Normally we do not find any trouble in using the below connection method and run queries from redshift
require("RPostgreSQL")
drv <- dbDriver("PostgreSQL")
conn <- dbConnect(drv, dbname = "redshiftdb",
host = "XX.XX.XX.XX", port = "1234",
user = "userid", password = "pwd")
my_data <- dbGetQuery(conn, "select a.*, b.* from redshiftdb.schema1.table1 inner join redshiftdb.schema2.table2 on a.key = b.key")
But the problem with this method is people can use long complex SQL queries which becomes hard to debug and illustrate while re engineering. Unless I am hard core SQL coder.
I have been learning R language since September and I thought it would it would be interesting to use dplyr joins and pipes to do the same work. I connected using
conn <- src_postgres(dbname = "redshiftdb",
host = "XX.XX.XX.XX", port = 1234,
user = "userid",
password = "pwd")
my_tbl1 <- tbl(conn, dplyr::sql('select * from schema1.table1'))

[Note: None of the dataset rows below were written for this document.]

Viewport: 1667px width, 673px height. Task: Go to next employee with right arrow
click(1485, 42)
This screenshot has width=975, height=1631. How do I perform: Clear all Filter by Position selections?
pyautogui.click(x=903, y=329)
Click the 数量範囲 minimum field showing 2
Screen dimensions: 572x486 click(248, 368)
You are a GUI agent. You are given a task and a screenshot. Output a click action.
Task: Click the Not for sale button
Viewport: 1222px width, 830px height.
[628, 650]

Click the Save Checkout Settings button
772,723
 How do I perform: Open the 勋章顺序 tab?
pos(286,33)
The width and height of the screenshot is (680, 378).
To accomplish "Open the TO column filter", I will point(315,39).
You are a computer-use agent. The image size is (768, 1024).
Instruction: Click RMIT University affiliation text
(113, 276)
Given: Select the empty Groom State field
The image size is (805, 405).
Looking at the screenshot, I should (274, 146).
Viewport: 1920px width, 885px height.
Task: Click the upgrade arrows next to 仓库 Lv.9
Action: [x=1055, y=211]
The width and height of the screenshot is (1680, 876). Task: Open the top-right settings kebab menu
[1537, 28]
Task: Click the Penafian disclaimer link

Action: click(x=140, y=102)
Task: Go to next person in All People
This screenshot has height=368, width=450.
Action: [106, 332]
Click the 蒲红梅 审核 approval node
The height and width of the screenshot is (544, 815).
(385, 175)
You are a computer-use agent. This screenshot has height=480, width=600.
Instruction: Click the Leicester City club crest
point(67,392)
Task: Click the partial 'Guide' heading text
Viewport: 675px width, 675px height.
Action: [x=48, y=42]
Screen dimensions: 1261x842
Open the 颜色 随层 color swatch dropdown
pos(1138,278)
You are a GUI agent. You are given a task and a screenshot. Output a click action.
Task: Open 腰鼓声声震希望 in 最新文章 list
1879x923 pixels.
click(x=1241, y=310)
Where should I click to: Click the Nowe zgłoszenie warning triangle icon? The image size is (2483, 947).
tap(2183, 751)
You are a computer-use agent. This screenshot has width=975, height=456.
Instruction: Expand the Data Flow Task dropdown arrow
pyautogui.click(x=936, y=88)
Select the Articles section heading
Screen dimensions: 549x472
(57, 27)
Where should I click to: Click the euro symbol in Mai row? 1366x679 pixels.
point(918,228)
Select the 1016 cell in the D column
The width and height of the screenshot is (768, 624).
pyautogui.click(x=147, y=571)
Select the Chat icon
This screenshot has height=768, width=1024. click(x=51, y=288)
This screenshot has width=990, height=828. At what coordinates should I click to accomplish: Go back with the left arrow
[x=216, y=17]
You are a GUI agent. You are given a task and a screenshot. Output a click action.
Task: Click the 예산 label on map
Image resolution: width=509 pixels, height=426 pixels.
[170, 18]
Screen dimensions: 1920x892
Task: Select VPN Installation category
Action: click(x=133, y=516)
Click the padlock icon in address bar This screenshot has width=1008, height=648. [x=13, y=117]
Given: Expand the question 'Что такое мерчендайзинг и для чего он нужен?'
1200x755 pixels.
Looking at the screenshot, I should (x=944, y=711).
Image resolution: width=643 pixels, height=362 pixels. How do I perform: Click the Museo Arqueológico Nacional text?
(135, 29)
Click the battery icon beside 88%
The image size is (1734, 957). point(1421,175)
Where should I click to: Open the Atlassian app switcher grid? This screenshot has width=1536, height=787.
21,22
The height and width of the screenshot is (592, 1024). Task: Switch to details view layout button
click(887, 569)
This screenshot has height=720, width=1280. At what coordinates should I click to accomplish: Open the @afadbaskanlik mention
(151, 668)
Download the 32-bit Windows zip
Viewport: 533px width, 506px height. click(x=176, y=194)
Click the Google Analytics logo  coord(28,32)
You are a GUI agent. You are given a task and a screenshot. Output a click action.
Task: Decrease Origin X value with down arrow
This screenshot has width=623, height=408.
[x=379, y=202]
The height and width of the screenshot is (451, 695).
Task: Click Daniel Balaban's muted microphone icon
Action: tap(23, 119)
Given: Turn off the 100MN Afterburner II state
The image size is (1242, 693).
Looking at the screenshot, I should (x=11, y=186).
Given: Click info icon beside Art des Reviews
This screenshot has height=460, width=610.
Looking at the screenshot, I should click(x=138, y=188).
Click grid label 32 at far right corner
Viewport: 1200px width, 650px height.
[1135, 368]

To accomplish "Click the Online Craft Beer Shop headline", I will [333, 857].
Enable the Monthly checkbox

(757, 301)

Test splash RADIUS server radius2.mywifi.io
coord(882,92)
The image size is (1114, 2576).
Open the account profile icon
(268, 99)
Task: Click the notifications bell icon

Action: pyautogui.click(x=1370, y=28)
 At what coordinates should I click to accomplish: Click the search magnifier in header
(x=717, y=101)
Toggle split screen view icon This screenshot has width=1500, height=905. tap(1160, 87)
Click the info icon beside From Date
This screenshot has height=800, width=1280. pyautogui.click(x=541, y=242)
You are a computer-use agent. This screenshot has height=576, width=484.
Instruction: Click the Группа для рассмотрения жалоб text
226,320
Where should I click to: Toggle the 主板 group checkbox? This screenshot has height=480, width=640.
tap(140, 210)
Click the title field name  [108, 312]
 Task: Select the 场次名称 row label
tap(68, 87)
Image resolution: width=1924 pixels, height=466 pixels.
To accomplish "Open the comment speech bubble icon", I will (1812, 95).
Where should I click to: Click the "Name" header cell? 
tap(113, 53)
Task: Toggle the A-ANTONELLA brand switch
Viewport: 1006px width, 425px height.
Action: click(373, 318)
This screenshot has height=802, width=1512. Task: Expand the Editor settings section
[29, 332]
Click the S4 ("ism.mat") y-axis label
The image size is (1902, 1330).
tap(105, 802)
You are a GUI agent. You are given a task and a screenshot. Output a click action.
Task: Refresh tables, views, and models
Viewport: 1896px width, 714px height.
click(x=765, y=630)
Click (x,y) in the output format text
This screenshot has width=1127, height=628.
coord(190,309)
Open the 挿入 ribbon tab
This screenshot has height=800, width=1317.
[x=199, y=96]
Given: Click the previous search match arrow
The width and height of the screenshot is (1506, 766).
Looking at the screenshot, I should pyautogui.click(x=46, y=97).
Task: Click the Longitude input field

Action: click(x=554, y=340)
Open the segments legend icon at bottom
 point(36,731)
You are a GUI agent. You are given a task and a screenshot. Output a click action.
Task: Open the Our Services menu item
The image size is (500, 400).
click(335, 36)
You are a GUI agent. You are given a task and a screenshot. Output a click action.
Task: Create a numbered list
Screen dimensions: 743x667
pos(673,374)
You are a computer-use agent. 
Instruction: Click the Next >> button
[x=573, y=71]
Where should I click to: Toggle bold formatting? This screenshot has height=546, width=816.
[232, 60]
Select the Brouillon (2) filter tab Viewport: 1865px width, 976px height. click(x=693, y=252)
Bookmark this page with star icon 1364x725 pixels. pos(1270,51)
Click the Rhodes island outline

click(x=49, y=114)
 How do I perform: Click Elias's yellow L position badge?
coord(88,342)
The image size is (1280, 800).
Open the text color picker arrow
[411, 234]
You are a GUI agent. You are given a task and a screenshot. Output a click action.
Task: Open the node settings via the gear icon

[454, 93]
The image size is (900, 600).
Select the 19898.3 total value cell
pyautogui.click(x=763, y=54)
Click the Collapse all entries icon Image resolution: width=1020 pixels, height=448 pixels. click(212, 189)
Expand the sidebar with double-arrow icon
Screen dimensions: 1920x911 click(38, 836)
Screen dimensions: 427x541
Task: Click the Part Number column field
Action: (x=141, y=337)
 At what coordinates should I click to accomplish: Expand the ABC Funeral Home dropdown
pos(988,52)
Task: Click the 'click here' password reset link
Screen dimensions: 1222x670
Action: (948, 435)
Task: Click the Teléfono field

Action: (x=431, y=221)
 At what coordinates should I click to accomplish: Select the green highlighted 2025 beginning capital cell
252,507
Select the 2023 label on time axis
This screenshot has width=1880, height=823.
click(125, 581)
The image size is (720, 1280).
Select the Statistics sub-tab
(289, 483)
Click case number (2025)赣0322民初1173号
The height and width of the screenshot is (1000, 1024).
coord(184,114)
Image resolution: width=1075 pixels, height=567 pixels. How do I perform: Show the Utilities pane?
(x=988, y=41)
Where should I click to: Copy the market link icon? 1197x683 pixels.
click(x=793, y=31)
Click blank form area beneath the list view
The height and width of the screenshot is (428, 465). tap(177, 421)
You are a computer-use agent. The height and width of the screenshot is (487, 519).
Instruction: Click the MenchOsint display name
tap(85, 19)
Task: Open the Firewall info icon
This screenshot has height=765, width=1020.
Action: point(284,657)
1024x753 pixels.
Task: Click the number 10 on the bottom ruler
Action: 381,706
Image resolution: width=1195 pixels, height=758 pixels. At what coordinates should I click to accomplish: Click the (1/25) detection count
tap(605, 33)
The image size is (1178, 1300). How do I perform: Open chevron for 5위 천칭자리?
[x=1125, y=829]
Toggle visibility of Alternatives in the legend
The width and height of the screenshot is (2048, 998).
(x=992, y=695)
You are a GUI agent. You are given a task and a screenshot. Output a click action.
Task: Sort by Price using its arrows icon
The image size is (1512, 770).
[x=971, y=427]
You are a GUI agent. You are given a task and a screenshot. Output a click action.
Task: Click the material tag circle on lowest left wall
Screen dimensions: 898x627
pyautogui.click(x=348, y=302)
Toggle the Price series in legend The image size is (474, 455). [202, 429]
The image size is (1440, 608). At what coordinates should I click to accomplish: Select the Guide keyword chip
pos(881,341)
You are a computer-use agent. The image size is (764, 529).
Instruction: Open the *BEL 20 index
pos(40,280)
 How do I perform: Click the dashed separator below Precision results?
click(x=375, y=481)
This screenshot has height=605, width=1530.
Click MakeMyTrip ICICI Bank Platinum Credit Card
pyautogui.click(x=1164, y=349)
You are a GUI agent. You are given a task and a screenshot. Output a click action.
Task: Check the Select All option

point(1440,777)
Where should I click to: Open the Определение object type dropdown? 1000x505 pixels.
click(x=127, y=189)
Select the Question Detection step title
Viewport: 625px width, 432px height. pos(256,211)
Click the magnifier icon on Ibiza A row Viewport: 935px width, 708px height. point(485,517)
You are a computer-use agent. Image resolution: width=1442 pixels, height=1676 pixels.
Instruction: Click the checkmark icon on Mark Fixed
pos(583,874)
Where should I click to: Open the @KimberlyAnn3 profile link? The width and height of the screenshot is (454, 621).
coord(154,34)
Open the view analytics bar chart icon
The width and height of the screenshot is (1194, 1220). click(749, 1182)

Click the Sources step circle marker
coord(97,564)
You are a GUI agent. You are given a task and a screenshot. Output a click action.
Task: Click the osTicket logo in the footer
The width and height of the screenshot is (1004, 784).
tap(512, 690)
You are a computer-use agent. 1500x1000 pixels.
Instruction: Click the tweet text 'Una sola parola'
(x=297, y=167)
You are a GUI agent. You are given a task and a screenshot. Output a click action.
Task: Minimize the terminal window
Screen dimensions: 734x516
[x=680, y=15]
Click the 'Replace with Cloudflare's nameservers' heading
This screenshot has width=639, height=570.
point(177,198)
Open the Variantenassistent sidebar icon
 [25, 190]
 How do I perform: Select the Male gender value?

my_tbl2 <- tbl(conn, dplyr::sql('select * from schema1.table2'))
my_tbl3 <- tbl(conn, dplyr::sql('select * from schema1.table3'))
my_tbl4 <- tbl(conn, dplyr::sql('select * from schema1.table4'))
my_tbl5 <- tbl(conn, dplyr::sql('select * from schema2.table1'))
my_tbl6 <- tbl(conn, dplyr::sql('select distinct var1, var2 from schema2.table2'))
my_tbl7 <- tbl(conn, dplyr::sql('select * from schema2.table3'))
I get the above error using left_join and %>% to join across tables in schema1 as well as cross schema (i.e. schema1 & schema2) When I use copy = TRUE it takes time and gives WARNING : only 1,00,000 records copied and it is really time consuming.
I have checked https://github.com/hadley/dplyr/issues/244 but the pool method does not seem to work. Any help would be much appreciated or else learning dplyr would be of no use to serve my immediate purpose.